Petroesjka, dat is de titel van het concert door Symfonieorkest Vlaanderen, dirigent Kristiina Poska met de Litouws-Russische pianist Lukas Geniušas. Een avond met een goed gevulde Bijloke concertzaal, twee Russische klassiekers en nieuw werk van een jonge Vlaamse componist.
Pianist Lukas Geniušas is een van de jonge sterren aan het pianofirmament. Van Rachmaninovs tweede pianoconcert bestaan vele opnames. Samen met het nog bekendere derde wordt het vaak gespeeld, niet in het minst op de Elisabethwedstrijd. Kan er nog iets worden aan toegevoegd, kan je hiermee nog origineel uit de hoek komen? De muziek is zo rijk dat het niet stuk te spelen is. Zonder grootse bravoure speelde Geniušas sommige passages eerder mijmerend, met hier en daar een minimale vertraging was het alsof hij de muziek vragend in plaats van bevestigend wou overbrengen. Alsof hij de tranen van de melancholie even de vrije loop liet, de Russische ziel die liefde en leed verenigt. In een tijd waarin de Russische beer wild om zich heen slaat en waarin ook de Russische cultuur in de verdrukking komt, een interessante interpretatie. Als prille dertiger is Geniušas een mature musicus. Zowel in de lyrische als de virtuoze passages neemt hij de luisteraar helemaal mee, samen met het prachtig homogeen klinkende Symfonieorkest Vlaanderen onder leiding van Kristiina Poska.
Geniušas krijgt een daverend applaus van de volle zaal. Na de laatste noten van Rachmaninovs tweede pianoconcert is het mijn moment, moet de man naast mij hebben gedacht. “Bravoo”, brult hij boven het applaus uit. Alsof hij geen handen genoeg heeft stampt hij enthousiast met zijn voeten mee. Ik wist niet dat dit type concertganger nog bestond. Misschien is het een uitlaatklep na twee jaar corona zonder concerten.

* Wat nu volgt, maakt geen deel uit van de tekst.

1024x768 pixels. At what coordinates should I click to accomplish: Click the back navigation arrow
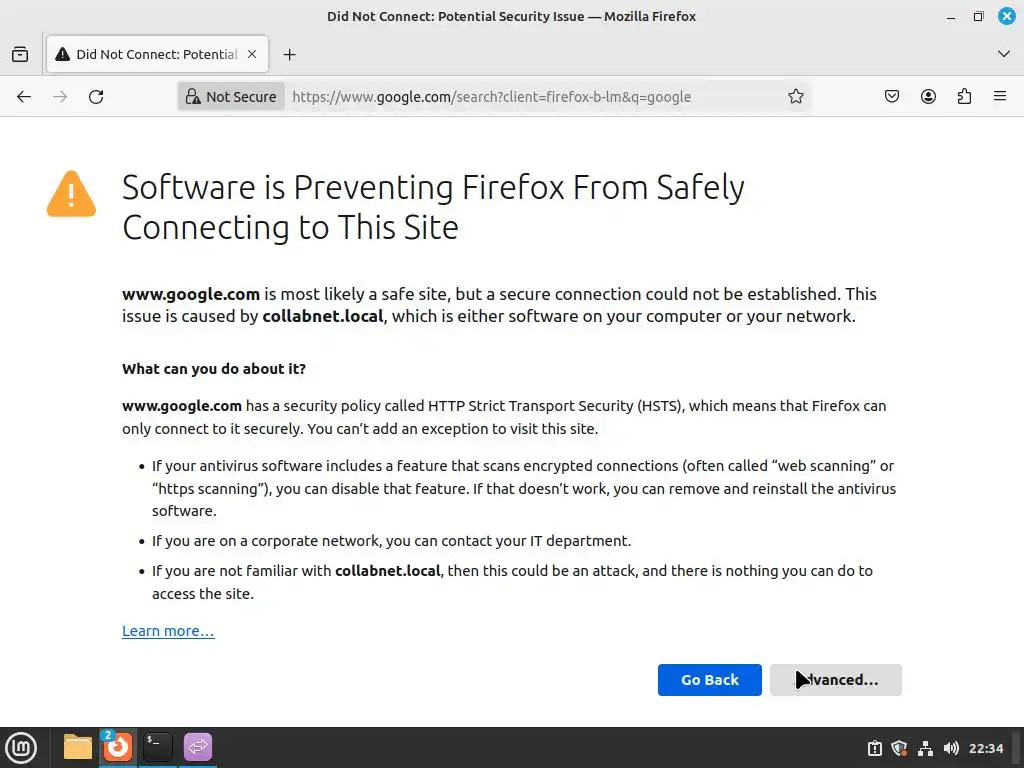24,97
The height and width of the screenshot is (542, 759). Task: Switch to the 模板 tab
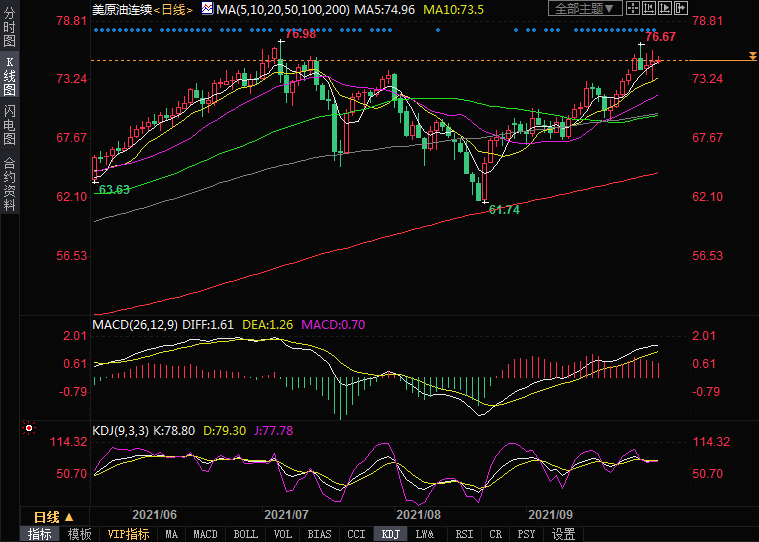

Zonder een kenner van hedendaagse klassieke muziek te zijn, kijk ik altijd uit naar werk van jonge Vlaamse componisten. Tot voor een tiental jaar geleden was nieuwe muziek een vreemde eend in de bijt op de concertagenda. Terwijl een breed publiek open staat voor actuele beeldende kunst en het SMAK in Gent een gevestigde waarde is geworden, ligt dat bij nieuwe muziek nog anders. Gelukkig trekt het SOV (Symfonieorkest Vlaanderen) de laatste jaren aan de kar, om het concertpubliek vertrouwd te maken met werk van hedendaagse componisten. In het kader van de Composers’ Academy van is dit jaar Ward De Jonghe (°1990) uitgenodigd om een nieuw werk te componeren.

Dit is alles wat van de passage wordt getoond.